The 4as myrtle-green watercolor on native paper. Writing in 1931, Séfi & Mortimer reported that no unused copies were known, so they had not seen this or other copies, of which there are perhaps a half-dozen or so reported. There are even shade varieties, one known as ‘jade’. Old Myrtle is still not listed in Scott. (Our first “good” J&K stamp, and our very inspiration for doing a webpage.)
Myrtle on cover. This detail provides a much-wanted date for the myrtles, and confirms the notion that they were early. It is dated 2 rajab  ~ 30 October 1867 (a Wednesday) after earlier arrival at Amritsar. Detail from Lot 253 Blue Sale.
The other myrtle on cover. This is the celebrated Dawson Lot #342. It is often erroneously described as a local cover, but both this and the preceding are javabs to Amritsar that did not carry British postage.
The 4as red watercolor on native paper. This scan was taken from the back cover of the 1967 Robson Lowe catalogue of the L.E. Dawson collection. Ex Ferrari, ex Hind. This item is traditionally reported to be a unique item dating from 1868 (but how is the year known?) There are a number of other such anomalous color switchings afoot known in javab use, all of them listed as “errors of color.” It is a pity that this item was taken from its cover, for among other things we shall never know now if this too fits that pattern.

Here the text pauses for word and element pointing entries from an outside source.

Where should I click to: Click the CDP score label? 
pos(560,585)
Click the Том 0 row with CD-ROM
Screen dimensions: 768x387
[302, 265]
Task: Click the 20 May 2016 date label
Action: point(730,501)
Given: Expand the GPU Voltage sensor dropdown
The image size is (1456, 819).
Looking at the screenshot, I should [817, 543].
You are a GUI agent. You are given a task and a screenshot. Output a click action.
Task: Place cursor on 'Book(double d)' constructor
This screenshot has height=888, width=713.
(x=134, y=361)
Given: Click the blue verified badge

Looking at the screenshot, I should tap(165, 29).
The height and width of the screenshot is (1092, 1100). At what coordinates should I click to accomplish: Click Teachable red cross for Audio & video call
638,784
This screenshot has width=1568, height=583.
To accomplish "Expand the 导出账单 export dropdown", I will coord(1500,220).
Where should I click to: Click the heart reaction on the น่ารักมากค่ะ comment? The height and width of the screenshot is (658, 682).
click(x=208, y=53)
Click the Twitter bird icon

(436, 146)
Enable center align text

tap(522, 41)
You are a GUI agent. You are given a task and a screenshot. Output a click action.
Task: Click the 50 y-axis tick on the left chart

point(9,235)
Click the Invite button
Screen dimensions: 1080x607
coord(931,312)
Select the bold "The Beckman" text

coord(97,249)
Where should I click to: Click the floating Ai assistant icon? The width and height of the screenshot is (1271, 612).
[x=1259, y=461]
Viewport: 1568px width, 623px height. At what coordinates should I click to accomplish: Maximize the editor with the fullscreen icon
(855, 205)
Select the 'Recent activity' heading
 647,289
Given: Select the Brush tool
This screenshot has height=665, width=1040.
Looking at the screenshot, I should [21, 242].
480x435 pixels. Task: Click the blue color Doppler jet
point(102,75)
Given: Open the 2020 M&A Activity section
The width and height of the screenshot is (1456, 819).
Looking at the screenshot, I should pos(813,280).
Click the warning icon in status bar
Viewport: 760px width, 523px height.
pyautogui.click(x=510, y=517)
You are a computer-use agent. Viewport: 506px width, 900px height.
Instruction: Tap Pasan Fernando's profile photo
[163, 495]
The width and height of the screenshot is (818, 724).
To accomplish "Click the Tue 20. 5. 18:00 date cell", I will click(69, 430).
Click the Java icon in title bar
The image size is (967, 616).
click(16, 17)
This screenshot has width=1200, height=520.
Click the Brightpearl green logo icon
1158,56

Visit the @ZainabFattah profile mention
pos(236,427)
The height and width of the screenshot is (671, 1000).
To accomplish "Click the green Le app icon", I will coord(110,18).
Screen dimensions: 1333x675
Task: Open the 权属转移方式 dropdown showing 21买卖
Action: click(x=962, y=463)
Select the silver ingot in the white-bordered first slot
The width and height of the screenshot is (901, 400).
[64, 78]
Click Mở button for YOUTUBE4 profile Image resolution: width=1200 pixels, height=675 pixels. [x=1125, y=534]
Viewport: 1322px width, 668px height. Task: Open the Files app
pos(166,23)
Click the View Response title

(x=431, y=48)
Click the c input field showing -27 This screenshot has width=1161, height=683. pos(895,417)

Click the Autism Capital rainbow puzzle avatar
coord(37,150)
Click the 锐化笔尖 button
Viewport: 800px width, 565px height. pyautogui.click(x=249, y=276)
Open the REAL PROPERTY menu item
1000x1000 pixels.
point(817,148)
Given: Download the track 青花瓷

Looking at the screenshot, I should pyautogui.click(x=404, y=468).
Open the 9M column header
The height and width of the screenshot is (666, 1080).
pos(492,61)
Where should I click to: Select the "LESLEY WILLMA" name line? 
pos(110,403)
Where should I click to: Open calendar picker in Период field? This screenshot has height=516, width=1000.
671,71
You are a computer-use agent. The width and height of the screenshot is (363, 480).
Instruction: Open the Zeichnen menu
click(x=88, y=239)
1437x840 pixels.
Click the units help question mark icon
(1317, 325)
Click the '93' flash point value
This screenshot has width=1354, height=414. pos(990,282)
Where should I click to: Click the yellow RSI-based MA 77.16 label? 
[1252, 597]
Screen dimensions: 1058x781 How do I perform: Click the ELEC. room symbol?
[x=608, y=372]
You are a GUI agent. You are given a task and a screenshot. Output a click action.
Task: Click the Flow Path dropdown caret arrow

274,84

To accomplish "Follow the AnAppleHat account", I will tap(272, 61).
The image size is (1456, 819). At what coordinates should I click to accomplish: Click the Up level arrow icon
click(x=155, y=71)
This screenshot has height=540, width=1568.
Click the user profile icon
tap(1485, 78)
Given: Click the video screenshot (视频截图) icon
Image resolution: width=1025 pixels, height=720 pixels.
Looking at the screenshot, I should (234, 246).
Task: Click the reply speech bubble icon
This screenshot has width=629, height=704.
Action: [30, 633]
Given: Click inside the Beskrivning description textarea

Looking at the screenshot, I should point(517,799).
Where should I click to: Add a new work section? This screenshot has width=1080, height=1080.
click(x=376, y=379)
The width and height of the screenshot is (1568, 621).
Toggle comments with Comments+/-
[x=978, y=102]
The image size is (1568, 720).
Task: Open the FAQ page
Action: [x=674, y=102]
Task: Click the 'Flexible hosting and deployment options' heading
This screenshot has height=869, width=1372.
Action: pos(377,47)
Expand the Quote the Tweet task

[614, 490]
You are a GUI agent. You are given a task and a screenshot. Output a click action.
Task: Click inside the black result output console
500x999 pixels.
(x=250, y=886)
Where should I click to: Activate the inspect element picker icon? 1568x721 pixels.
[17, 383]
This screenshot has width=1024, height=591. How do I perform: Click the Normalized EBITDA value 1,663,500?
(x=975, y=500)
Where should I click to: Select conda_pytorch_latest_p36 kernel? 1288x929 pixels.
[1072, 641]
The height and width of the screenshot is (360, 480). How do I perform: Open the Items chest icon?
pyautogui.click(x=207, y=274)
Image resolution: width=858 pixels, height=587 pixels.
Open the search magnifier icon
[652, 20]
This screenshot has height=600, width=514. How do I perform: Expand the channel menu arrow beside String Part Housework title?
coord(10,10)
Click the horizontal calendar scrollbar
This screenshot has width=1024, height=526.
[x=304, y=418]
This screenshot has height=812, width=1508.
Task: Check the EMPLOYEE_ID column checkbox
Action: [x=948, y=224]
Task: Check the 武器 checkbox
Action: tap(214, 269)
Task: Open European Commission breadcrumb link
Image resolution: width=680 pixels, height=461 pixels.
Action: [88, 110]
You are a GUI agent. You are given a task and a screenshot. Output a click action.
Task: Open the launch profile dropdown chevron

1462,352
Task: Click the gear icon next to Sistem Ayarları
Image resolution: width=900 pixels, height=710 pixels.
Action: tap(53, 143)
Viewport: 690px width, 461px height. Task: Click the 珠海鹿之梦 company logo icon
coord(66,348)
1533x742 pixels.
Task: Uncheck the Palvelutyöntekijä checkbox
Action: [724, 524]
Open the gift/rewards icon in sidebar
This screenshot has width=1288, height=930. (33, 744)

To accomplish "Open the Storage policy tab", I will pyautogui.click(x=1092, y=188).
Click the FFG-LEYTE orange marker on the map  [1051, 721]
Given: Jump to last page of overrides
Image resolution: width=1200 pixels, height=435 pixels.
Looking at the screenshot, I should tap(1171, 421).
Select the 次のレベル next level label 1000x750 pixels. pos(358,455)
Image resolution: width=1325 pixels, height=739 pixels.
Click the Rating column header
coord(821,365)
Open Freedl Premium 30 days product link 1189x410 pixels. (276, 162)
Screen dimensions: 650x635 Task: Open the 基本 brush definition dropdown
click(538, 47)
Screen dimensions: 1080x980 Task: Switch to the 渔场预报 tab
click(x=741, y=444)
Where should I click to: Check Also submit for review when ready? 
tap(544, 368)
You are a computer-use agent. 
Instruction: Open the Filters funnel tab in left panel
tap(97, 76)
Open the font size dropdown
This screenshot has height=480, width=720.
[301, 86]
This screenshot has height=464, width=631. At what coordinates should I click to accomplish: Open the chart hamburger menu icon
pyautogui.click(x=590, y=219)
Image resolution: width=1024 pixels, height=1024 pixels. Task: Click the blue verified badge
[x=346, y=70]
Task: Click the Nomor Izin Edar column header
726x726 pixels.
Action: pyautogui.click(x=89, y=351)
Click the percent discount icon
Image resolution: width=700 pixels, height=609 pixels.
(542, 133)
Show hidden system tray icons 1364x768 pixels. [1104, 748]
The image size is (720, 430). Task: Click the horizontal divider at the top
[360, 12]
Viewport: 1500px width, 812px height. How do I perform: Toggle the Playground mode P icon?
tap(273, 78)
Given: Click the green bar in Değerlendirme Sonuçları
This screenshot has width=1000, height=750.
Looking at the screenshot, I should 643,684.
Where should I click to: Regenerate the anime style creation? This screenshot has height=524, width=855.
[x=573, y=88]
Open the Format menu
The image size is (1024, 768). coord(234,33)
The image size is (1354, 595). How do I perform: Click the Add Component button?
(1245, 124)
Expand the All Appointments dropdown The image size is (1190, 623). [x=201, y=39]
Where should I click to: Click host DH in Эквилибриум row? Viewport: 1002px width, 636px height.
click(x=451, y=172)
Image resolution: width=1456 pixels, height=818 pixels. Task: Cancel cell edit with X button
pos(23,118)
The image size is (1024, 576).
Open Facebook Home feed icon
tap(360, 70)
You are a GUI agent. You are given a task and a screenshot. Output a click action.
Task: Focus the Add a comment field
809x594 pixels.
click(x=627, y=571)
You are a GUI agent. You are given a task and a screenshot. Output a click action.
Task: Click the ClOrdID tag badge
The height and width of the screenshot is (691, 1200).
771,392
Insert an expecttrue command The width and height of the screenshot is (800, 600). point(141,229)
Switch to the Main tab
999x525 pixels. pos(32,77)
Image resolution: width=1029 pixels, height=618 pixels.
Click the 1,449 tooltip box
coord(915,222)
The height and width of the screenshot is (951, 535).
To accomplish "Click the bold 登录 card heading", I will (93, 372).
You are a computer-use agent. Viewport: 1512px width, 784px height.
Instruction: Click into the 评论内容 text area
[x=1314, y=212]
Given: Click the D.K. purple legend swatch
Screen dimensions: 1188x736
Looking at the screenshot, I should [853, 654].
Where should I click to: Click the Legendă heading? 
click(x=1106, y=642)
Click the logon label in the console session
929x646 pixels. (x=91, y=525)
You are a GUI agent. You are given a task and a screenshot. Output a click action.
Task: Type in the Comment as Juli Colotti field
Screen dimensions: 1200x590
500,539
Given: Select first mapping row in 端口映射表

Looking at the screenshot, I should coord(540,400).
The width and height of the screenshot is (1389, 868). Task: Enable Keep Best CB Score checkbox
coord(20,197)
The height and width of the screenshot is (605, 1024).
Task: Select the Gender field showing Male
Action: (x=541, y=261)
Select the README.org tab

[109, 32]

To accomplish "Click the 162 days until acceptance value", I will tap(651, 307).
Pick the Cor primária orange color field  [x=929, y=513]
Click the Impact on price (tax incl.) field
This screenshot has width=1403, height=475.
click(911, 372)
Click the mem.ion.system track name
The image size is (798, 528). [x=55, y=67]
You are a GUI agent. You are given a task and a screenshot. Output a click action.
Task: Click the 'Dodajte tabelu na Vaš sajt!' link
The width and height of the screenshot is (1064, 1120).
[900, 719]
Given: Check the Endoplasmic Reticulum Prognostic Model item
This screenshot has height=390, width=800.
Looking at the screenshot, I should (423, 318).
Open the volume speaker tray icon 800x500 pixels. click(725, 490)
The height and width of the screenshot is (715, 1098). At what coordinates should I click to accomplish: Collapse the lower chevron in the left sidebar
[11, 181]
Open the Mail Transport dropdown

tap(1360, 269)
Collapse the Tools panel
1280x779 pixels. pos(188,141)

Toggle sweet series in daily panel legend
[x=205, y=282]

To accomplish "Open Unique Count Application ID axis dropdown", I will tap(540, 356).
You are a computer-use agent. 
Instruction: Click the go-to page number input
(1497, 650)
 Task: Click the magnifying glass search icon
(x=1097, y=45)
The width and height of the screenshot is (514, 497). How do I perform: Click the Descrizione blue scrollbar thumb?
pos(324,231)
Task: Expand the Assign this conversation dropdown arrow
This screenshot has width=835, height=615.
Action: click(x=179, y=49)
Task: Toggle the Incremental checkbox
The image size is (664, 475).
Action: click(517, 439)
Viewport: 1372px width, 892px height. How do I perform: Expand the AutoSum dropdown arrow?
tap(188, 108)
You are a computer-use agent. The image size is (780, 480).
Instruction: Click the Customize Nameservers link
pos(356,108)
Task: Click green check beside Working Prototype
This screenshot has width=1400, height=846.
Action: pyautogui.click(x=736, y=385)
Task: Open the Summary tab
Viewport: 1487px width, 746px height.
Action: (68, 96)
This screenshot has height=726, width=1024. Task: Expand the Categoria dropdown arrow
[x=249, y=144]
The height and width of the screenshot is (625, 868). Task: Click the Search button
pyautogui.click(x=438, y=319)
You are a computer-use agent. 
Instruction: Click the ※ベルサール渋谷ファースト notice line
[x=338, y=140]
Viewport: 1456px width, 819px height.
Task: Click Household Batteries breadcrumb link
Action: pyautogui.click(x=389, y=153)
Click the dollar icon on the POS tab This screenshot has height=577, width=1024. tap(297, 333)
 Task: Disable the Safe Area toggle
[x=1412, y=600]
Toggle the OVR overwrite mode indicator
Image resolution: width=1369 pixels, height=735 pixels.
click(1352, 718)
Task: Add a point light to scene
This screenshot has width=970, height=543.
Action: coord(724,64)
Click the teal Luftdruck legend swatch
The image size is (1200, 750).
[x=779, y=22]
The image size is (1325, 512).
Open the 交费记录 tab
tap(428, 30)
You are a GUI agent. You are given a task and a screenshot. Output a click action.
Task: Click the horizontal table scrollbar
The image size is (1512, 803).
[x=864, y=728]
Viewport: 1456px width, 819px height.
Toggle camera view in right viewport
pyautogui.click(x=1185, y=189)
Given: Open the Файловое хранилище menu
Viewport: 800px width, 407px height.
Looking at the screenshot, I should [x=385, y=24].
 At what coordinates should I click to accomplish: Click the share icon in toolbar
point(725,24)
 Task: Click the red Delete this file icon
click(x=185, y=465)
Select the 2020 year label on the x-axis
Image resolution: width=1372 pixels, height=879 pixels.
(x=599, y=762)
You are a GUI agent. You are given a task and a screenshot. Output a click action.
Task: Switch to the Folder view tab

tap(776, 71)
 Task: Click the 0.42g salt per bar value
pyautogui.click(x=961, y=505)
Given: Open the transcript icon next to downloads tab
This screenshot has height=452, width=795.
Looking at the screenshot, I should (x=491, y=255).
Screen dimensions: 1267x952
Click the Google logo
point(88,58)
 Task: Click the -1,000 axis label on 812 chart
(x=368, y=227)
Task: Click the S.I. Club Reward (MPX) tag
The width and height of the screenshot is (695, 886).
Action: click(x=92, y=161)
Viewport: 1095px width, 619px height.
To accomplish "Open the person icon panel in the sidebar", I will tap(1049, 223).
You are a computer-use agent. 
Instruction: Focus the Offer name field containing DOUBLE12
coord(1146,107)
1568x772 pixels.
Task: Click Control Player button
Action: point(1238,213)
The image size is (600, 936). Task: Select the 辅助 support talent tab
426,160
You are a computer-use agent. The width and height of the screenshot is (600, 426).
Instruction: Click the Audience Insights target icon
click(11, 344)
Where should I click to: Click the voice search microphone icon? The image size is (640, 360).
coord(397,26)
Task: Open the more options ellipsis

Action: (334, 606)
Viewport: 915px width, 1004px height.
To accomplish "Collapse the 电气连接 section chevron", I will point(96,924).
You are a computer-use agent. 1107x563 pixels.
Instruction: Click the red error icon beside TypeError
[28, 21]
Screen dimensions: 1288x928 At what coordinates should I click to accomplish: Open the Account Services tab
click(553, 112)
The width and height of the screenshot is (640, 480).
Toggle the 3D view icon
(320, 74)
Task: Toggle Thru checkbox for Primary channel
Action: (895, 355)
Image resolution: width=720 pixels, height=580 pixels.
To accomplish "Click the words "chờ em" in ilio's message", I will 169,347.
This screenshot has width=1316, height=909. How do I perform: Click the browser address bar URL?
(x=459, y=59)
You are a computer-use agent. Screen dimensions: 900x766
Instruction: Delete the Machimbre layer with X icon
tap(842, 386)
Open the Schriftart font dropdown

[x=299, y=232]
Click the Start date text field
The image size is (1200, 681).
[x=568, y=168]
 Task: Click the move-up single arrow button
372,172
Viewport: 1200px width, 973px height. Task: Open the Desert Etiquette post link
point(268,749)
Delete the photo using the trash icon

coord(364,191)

The 4as emerald watercolor on native paper. This, alas, became the prevailing pigment. The color is much like that of the Jammu Special Printing issues of 1874 and reports of this stamp on cover as early as 1868 will have to be seen to be believed. Used copies, and examples on cover, are scarcer than catalogue prices would suggest.
The 4a emerald on registered Srinagar to Amritsar cover clearly dated on reverse 7 jeţh 1932 ~ 19 May 1875, with likely corroboration from the registered cachet. The latest unambiguous dating we have seen is for April 1878, but there have always been stories that the issue extended well into the New Rectangulars regime to serve the registration function.